Zandef Deksit Inc. in Los Angeles

  • A high-definition imaging system designed to capture the first ever video of a lunar lander’s final descent and landing taken from the Moon’s surface will be evaluated, with the goal of enabling the collection of data on how lander plumes will interact with and disrupt lunar regolith. The technology is planned to fly on Masten’s Xodiac.

Fostering the Commercialization of Low-Earth Orbit and Utilization of Suborbital Space

Arizona State University in Tempe

  • The ability of a three-dimensional weather imager will be tested to determine its ability to improve weather forecasting. The technology is planned to fly on a World View Enterprises high-altitude balloon.

Imec USA in San Francisco

  • A measurement system designed to monitor the effects of spaceflight on the electrical activity of human cells in space will be evaluated. The technology is planned to fly on Blue Origin’s New Shepard.
  • A compact digital holography system will be evaluated to assess its capabilities for capturing images at subcellular resolution without the need for optics or mechanical parts. The technology is planned to fly on Blue Origin’s New Shepard.

Massachusetts Institute of Technology

  • Microgravity behavior of beeswax and paraffin will be evaluated as possible low-cost, non-toxic alternatives to traditional rocket fuels. The technology is planned to fly on Blue Origin’s New Shepard.

Montana State University in Bozeman

  • Autonomous hardware to help researchers understand the impacts of launch and landing on yeast will be tested, with the goal of advancing insight into how biological organisms adapt to various stages of spaceflight. The technology is planned to fly on Blue Origin’s New Shepard.

Purdue University

  • A handheld, automated video control system will be tested as a possible tool for suborbital flight experiments that rely on video to monitor operations, record data, and aid post-flight technology assessments. The technology is planned to fly on ZERO-G’s G-Force One.

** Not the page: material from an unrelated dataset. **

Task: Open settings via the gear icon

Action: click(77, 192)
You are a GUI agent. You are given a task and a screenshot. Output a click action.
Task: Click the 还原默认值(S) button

Southwest Research Institute in Boulder, Colorado

  • A broadband imaging system will be evaluated by the principal investigator aboard, capturing video through the cabin windows of a suborbital spacecraft. A biomedical harness will also be used to collect in-flight human heartrate and blood flow data. This is the first selection under the new NASA policy that allows non-NASA researchers to propose to fly with their research on NASA-supported suborbital spacecraft flights. The technologies are planned to fly on Virgin Galactic’s SpaceShipTwo system.

Spaceworks Engineering in Dunwoody, Georgia

  • A guided re-entry and recovery device will be evaluated as a means for enabling low-cost, autonomous recovery of small payloads from low-Earth orbit. The technology is planned to fly on a Near Space Corporation high-altitude balloon.

University of California in Berkeley

  • A new additive manufacturing technique will be tested to determine its ability to print both biomaterial and engineering components in the same machine during microgravity conditions. The technology is planned to fly on ZERO-G’s G-Force One.
  • A “lab on a chip” consisting of a programmable microfluidic analyzer will be tested to assess its ability to perform clinical assays that could be crucial for human health in space. The technology is planned to fly on ZERO-G’s G-Force One.

University of California in Davis

  • A low-cost, three-axis CubeSat attitude control mechanism with hard disk drive reaction wheels will be tested to assess the technology’s pointing and stabilization in microgravity. The technology is planned to fly on ZERO-G’s G-Force One.

About Flight Opportunities

The Flight Opportunities program is funded by NASA’s Space Technology Mission Directorate at the agency’s Headquarters in Washington, D.C. and managed at NASA’s Armstrong Flight Research Center in Edwards, California. NASA’s Ames Research Center in California’s Silicon Valley manages the solicitation and evaluation of technologies to be tested and demonstrated on commercial flight vehicles.